随即深吸了一口气,然后郑重承诺:“是我对不起她,待此次平安救她出来,无论结果如何,我都会忘记过去,过属于我们的日子。我会好好对你,尽力补偿这二十载岁月。”
话落,王妃有些惊愕。
但也只是笑笑,一扫而过。二十年了,她不信了。
二人还未歇息,敲门声响起。
萧子安三人进云梦城后,御南王的亲卫见到他们便告知了客栈的位置。
萧策起身开门,见是他们,无奈道:“你们怎么来了?”
时眠立即行礼,而十七只是愣在一旁。
萧策也不在意。他认为十七自小在江湖中散养长大,习惯了无拘无束的生活,让他遵守这些繁文缛节,确实比登天还难。

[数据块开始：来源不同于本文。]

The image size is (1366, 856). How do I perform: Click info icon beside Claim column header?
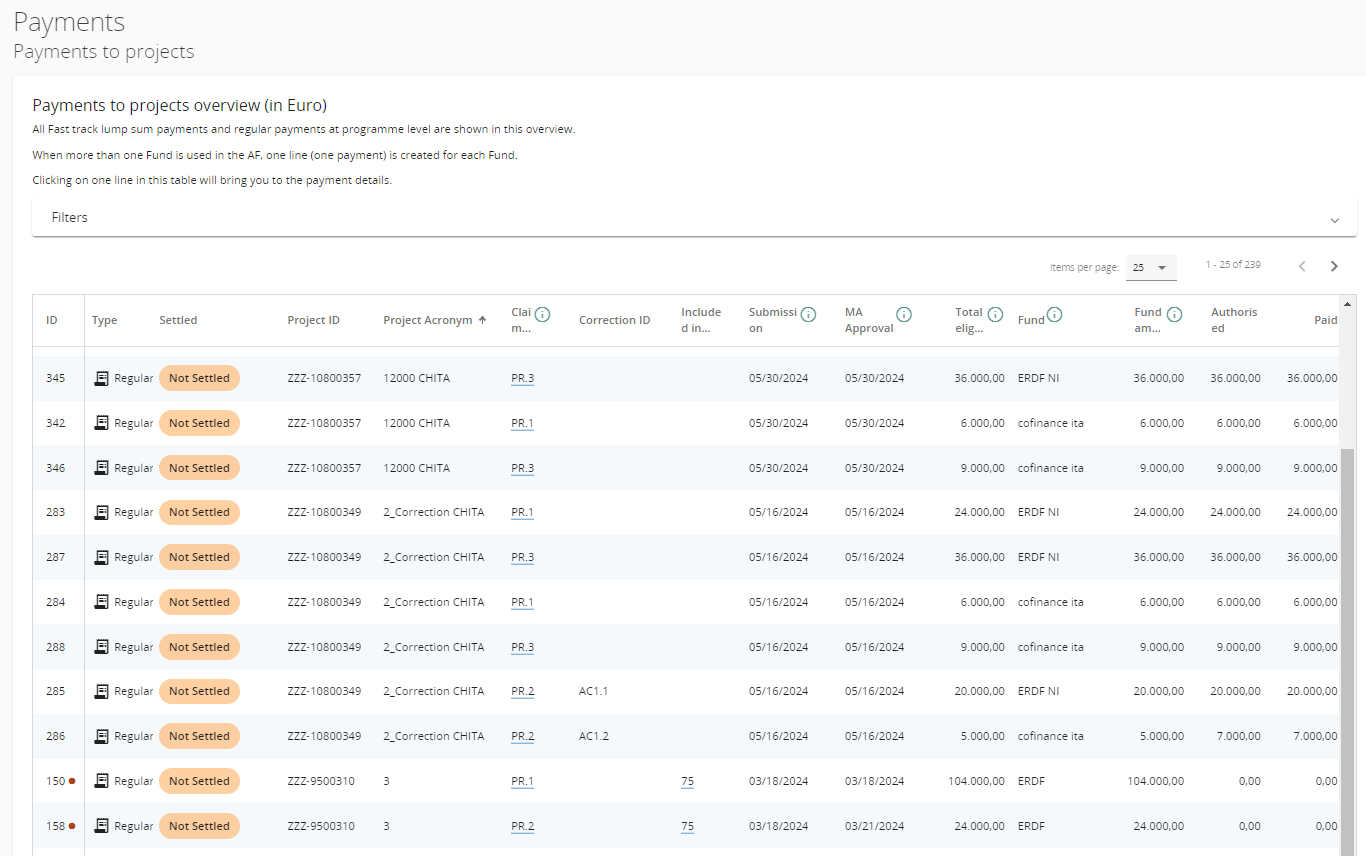click(x=543, y=314)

况且望月山庄属天下第一大庄,从小过着锦衣玉食的生活,无人教导,不懂规矩也乃正常。
想着想着,又开始嫌弃。若他从小在自己身边长大,一定会好好教他什么是上下尊卑。
而一旁的十七并非不行礼,实乃屋内尚有王妃在,他不敢出声,唯恐刺激到王妃。
“我担心母亲。”萧子安说完,直接快步走进了屋内。
时眠离去查探云梦城形势,而十七... ...还在门外愣神。
屋内是母子二人互相关心的话语,十七听得很清楚,不禁有些羡慕。
萧策忽然说道:“你来了也好,本王从未去过望月山庄,你从小在这长大了解地形,明日一早便由你带路。”
十七抿唇,他想去江家,算下时间主人应该已经抵达逍遥宗了,可夫人还被软禁着,他也不能放山庄不管。

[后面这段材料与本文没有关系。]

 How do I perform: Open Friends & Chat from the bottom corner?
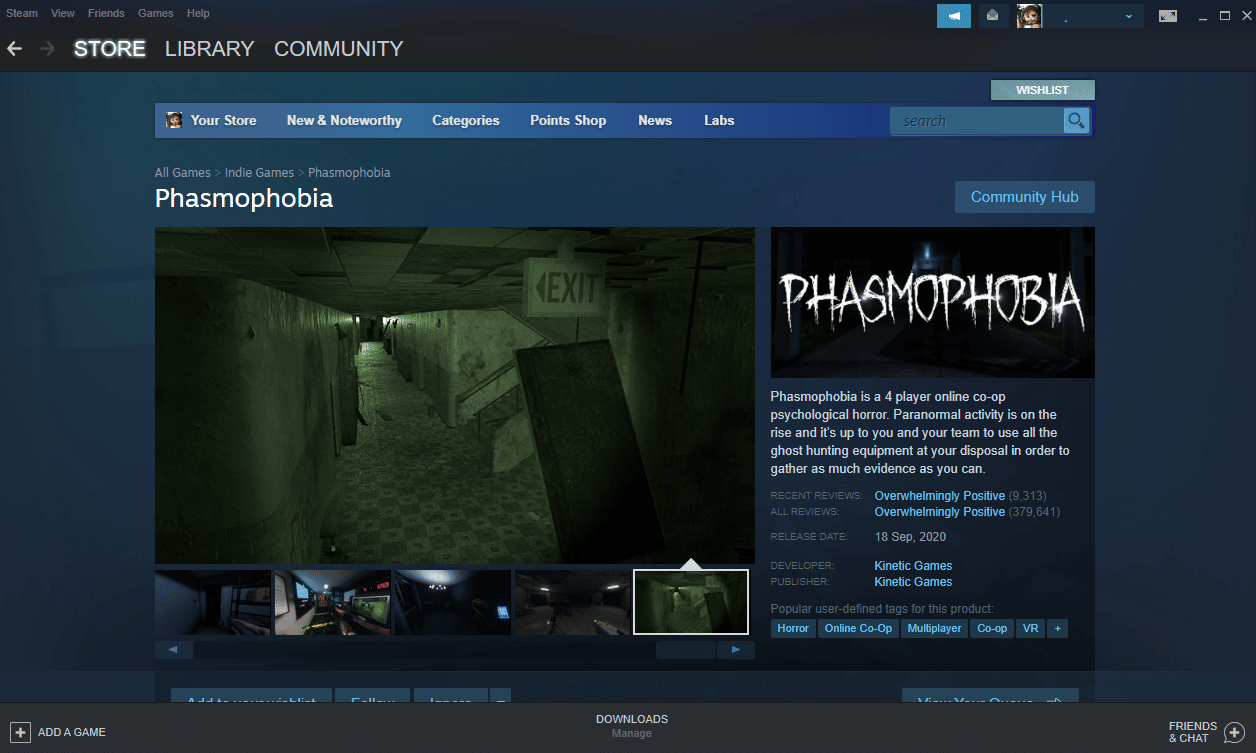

许久过去,十七仍未回话,萧策心中更生不满:“本王的话,竟敢不答,你是头一个。”他冷哼一声,接着道:“我知晓你是望月山庄的少爷,自幼被娇宠惯了,不知敬畏为何物。但在我面前,收起你的张狂,否则,我不介意亲自教导你。”
话落,十七自嘲了一下,淡淡点头,没有解释。
“知道了。”
少爷?娇宠?张狂?他自认颇为顺从,可王爷与主人似乎都认为他忤逆。
哪个词在他面前都是陌生的很。他何曾享受过少爷的待遇,在望月山庄,他连最基本的自尊都是一种奢侈。

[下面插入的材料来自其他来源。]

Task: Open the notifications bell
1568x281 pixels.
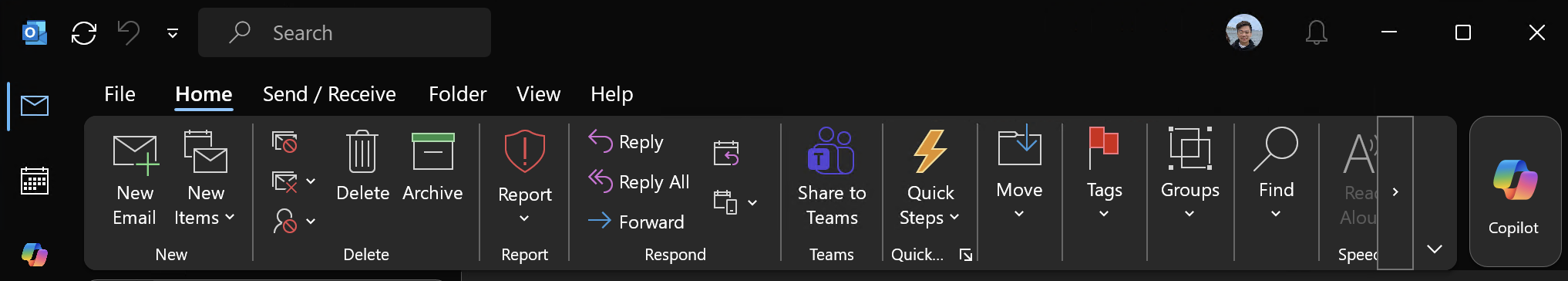Action: point(1317,32)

一旦这些所谓的“优待”被提及,每一次的“不小心”,每一个“不应该”,鞭子总会落在他身上,提醒着他自己的身份,一个比下人高级不了多少的“少爷”。
甚至比下人还过得不如。
无奈抿唇,将心中的苦涩压下,对这些误解不置一词,主要是解释也无用。